◆ **Строки для обработки**
☆ ☆ ☆ ☆ ☆ ☆ ☆

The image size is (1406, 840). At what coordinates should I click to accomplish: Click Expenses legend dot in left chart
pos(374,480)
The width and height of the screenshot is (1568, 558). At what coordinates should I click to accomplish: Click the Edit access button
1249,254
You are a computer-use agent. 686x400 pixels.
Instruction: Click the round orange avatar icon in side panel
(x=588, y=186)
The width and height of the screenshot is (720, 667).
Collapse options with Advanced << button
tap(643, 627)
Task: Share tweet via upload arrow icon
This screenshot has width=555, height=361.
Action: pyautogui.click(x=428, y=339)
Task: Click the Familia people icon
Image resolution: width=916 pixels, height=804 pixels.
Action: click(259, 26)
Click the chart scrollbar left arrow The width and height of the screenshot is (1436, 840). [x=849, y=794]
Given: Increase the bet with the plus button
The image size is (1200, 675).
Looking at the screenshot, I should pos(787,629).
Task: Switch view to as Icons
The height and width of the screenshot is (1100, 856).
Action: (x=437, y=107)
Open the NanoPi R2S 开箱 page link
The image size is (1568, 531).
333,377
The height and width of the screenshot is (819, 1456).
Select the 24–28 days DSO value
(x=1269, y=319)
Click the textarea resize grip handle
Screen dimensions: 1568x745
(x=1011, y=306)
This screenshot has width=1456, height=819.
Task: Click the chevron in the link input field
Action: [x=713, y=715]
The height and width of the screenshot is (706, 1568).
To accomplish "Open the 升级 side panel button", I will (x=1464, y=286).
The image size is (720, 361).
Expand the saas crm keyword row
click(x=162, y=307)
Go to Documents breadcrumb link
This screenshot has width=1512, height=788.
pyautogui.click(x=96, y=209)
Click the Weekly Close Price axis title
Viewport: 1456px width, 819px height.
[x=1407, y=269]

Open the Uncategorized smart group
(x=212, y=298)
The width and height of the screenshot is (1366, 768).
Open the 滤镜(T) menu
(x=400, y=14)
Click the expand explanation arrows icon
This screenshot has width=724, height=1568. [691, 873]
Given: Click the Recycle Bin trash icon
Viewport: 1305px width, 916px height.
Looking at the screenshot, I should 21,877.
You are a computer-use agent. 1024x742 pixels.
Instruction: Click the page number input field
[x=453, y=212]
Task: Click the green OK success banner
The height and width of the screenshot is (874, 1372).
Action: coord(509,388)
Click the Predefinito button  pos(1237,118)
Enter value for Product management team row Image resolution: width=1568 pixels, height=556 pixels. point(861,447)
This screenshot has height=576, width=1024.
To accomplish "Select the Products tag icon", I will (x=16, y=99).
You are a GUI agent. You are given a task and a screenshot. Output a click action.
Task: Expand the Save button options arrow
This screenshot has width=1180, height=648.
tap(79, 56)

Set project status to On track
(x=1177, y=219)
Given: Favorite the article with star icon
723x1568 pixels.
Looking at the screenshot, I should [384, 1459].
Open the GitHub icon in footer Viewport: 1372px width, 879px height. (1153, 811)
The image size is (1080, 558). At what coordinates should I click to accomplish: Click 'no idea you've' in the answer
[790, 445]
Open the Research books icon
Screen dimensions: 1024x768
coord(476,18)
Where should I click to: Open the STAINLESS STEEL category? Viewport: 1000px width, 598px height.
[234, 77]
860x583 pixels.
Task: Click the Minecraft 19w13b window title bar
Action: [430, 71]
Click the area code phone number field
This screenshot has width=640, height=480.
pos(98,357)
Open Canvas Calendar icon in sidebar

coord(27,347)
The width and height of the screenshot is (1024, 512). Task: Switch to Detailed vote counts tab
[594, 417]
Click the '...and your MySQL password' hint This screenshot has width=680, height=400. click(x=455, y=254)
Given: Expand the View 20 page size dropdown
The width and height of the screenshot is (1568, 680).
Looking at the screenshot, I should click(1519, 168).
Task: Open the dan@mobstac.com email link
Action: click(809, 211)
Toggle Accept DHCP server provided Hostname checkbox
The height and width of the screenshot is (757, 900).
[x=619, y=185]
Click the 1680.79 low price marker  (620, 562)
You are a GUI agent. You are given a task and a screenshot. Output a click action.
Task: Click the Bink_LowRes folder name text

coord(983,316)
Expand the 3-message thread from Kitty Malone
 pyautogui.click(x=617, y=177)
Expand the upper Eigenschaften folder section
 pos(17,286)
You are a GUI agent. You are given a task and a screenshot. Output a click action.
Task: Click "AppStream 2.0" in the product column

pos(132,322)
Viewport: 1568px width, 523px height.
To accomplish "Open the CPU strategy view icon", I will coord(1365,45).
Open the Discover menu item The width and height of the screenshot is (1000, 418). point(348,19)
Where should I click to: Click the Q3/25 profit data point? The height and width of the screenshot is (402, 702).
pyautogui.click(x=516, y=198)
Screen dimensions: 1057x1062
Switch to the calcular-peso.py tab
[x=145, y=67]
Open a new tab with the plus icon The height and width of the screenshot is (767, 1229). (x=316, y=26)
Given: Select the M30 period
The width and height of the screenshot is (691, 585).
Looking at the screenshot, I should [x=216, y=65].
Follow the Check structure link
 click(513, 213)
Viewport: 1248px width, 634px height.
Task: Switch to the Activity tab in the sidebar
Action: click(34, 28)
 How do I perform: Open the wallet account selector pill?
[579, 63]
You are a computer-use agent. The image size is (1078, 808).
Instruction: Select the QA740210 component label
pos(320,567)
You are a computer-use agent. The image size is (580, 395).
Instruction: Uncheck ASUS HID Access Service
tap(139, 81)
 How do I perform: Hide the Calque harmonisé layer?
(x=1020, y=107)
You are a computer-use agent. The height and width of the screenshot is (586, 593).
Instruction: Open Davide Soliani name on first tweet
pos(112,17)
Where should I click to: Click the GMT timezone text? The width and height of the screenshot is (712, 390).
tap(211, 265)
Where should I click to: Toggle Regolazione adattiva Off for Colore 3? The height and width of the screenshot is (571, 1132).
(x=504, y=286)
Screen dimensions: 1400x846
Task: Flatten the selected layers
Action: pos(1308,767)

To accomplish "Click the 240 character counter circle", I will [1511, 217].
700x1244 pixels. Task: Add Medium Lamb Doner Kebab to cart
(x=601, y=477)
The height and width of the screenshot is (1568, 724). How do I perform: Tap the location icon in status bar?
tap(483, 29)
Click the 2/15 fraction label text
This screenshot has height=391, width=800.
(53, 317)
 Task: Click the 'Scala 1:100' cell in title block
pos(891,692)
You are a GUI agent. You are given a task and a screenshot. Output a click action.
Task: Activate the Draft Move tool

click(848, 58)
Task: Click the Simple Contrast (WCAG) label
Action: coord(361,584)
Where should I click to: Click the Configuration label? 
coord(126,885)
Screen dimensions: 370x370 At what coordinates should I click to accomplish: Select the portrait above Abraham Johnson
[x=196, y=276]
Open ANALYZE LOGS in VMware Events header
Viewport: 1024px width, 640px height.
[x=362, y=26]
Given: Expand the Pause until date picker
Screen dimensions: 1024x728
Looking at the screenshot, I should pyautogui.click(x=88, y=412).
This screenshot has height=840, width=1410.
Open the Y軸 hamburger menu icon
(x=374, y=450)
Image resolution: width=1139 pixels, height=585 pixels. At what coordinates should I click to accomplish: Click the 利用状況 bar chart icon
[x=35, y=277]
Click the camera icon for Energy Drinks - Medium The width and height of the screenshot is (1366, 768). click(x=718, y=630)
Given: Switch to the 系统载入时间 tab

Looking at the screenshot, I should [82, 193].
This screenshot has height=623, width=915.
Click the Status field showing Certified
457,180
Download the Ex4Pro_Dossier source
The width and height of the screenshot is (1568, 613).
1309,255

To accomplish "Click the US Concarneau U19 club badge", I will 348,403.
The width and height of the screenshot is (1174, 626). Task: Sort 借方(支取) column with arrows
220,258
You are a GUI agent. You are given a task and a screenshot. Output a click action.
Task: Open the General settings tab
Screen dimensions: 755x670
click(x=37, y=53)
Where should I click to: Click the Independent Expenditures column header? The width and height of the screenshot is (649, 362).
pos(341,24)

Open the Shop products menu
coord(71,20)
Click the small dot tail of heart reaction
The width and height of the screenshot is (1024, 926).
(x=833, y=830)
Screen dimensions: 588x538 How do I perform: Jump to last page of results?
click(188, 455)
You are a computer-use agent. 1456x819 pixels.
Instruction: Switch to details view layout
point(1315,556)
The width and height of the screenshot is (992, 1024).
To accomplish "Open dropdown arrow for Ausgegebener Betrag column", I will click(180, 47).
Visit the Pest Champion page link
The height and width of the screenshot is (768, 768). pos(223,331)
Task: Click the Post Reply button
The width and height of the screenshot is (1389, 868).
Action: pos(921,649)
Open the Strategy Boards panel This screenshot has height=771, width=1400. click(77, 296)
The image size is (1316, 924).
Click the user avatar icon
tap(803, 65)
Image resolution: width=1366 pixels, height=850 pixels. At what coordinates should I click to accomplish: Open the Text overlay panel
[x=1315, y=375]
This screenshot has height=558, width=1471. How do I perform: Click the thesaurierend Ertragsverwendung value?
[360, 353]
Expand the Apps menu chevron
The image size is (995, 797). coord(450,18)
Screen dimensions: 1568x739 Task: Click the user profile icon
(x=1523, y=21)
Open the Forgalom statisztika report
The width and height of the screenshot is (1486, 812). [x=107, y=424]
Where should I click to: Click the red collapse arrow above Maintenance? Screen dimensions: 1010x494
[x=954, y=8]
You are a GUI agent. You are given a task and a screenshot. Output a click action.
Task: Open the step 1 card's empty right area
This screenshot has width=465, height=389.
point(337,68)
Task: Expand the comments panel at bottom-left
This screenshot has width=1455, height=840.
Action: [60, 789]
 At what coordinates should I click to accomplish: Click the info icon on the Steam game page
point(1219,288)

☆ ☆ ☆ ☆ ☆ ☆ ☆

◆ **Короткая задача**
Соберите все строки выше, в которых есть слово «what». Регистр букв учитывается.

◆ **Ответ к задаче**
The image size is (1406, 840). At what coordinates should I click to accomplish: Click Expenses legend dot in left chart
The width and height of the screenshot is (1568, 558). At what coordinates should I click to accomplish: Click the Edit access button
The image size is (1080, 558). At what coordinates should I click to accomplish: Click 'no idea you've' in the answer
Screen dimensions: 370x370 At what coordinates should I click to accomplish: Select the portrait above Abraham Johnson
Image resolution: width=1139 pixels, height=585 pixels. At what coordinates should I click to accomplish: Click the 利用状況 bar chart icon
Image resolution: width=1366 pixels, height=850 pixels. At what coordinates should I click to accomplish: Open the Text overlay panel
 At what coordinates should I click to accomplish: Click the info icon on the Steam game page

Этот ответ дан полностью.